----- BRANO -----

C’è un’aria intorno a noi di smobilitazione della fede. Anche se la religione conquista spazi e simpatie, non sempre tutto questo corrisponde ad una consapevolezza del valore del vangelo nella vita di ognuno. Ci sono da una parte categorie sociali e politiche che si collocano al di sopra della religione stessa o la usano nelle relazioni istituzionali ed economiche per garantire gli equilibri generali; dall’altra s’intravede una partecipazione di popolo che spesse volte si rivela attenta più alla ritualità che ad una maturazione di fede, capace di risvegliare l’unità con Cristo e con la Scrittura.
I cristiani senza questa omogeneità sono solo dei rappresentanti di se stessi, non certo della Parola di Dio che precede ogni cosa. Avremo magari persone serene e tranquille, ma vuote se prive di quella spiritualità sapienziale che è sale del mondo e fa la differenza con i calcoli quotidiani di una vita lontana dal cielo. Chi oggi è in grado di mettere in secondo piano le certezze che la società odierna consiglia, incastrando tra l’altro la libertà del singolo? Chi è pronto a seguire la verità che è dal Verbo e serve all’uomo per affrontare qualsiasi suo ruolo sociale, politico, familiare, lavorativo, ecc.?

----- DATI RACCOLTI -----

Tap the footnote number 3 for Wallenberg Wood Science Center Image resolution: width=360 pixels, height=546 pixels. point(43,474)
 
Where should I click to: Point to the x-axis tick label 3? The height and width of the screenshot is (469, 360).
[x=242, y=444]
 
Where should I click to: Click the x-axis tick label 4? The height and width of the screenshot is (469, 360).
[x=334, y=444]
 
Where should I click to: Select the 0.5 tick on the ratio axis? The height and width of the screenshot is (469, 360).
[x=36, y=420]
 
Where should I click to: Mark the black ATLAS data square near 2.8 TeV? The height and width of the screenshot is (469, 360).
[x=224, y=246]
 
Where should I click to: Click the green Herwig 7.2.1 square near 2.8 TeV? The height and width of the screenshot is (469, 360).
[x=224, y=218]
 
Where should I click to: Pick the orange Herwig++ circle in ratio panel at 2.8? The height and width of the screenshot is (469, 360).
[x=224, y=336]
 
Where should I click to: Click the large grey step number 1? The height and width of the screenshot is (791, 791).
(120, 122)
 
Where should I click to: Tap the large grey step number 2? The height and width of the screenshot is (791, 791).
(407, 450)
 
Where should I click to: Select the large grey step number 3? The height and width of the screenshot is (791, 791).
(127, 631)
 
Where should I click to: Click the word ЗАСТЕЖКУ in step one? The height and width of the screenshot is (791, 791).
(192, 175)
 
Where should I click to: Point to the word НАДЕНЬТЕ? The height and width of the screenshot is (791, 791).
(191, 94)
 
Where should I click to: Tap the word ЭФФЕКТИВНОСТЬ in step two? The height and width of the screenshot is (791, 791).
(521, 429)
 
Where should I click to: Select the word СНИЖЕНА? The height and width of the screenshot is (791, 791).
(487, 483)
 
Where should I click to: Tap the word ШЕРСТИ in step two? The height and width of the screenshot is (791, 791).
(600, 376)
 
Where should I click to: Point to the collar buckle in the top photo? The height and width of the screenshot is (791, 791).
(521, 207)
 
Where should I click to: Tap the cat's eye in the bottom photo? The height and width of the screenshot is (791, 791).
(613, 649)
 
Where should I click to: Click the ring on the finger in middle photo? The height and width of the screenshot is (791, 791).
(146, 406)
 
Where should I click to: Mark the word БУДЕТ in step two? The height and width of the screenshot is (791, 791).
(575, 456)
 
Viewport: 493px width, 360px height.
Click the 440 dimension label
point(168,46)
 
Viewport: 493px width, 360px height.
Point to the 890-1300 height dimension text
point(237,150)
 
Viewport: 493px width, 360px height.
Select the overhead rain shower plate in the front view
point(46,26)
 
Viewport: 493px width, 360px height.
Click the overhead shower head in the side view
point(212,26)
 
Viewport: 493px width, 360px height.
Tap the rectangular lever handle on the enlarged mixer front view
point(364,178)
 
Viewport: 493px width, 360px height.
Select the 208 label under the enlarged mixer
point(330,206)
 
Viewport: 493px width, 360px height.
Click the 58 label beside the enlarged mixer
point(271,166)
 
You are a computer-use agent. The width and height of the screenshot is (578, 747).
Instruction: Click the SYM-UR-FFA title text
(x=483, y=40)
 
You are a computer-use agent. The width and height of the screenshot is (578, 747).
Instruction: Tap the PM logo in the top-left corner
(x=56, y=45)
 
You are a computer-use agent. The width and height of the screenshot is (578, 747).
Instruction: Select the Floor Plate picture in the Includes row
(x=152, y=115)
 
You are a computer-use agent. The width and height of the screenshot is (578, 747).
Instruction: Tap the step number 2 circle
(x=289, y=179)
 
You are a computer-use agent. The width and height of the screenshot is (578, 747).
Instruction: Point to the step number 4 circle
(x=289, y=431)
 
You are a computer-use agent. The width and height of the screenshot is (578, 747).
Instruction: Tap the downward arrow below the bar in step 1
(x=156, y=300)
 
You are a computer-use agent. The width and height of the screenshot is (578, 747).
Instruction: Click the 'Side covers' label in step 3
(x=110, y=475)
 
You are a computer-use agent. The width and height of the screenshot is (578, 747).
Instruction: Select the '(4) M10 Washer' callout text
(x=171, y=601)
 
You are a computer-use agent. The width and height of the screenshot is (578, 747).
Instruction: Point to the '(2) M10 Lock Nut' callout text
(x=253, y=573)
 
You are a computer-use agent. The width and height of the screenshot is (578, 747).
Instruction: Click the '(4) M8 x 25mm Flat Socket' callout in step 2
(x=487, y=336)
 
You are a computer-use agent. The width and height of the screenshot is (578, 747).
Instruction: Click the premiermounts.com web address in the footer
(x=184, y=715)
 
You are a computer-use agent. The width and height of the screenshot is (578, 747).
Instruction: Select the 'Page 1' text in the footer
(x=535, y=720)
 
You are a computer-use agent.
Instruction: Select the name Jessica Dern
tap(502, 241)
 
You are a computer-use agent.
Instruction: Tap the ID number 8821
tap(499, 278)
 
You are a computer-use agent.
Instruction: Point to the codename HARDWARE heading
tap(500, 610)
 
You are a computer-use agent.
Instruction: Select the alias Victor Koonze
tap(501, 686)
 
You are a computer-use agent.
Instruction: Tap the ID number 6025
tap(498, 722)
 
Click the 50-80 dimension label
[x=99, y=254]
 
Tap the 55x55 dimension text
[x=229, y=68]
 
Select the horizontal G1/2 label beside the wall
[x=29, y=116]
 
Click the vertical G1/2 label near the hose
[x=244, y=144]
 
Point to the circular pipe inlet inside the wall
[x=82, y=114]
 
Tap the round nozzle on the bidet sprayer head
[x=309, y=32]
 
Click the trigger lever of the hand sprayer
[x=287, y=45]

-----

CONSEGNE:
A. Di' se ogni affermazione concorda con il brano, rispondendo sì o no e citando le parole precise che lo dimostrano. (i) La partecipazione di popolo è sempre attenta alla maturazione di fede. (ii) La Parola di Dio precede ogni cosa. (iii) La spiritualità sapienziale è sale del mondo.
B. Riscrivi il passo del brano che comincia con «I cristiani senza» e finisce dopo «familiare, lavorativo, ecc.?», scambiando «persone serene e tranquille» con «persone calme e soddisfatte».
Il materiale non ha nessun legame con il brano.

SOLUZIONI:
A.
(i) No: «spesse volte si rivela attenta più alla ritualità che ad una maturazione di fede».
(ii) Sì: «della Parola di Dio che precede ogni cosa».
(iii) Sì: «quella spiritualità sapienziale che è sale del mondo».

B.
I cristiani senza questa omogeneità sono solo dei rappresentanti di se stessi, non certo della Parola di Dio che precede ogni cosa. Avremo magari persone calme e soddisfatte, ma vuote se prive di quella spiritualità sapienziale che è sale del mondo e fa la differenza con i calcoli quotidiani di una vita lontana dal cielo. Chi oggi è in grado di mettere in secondo piano le certezze che la società odierna consiglia, incastrando tra l’altro la libertà del singolo? Chi è pronto a seguire la verità che è dal Verbo e serve all’uomo per affrontare qualsiasi suo ruolo sociale, politico, familiare, lavorativo, ecc.?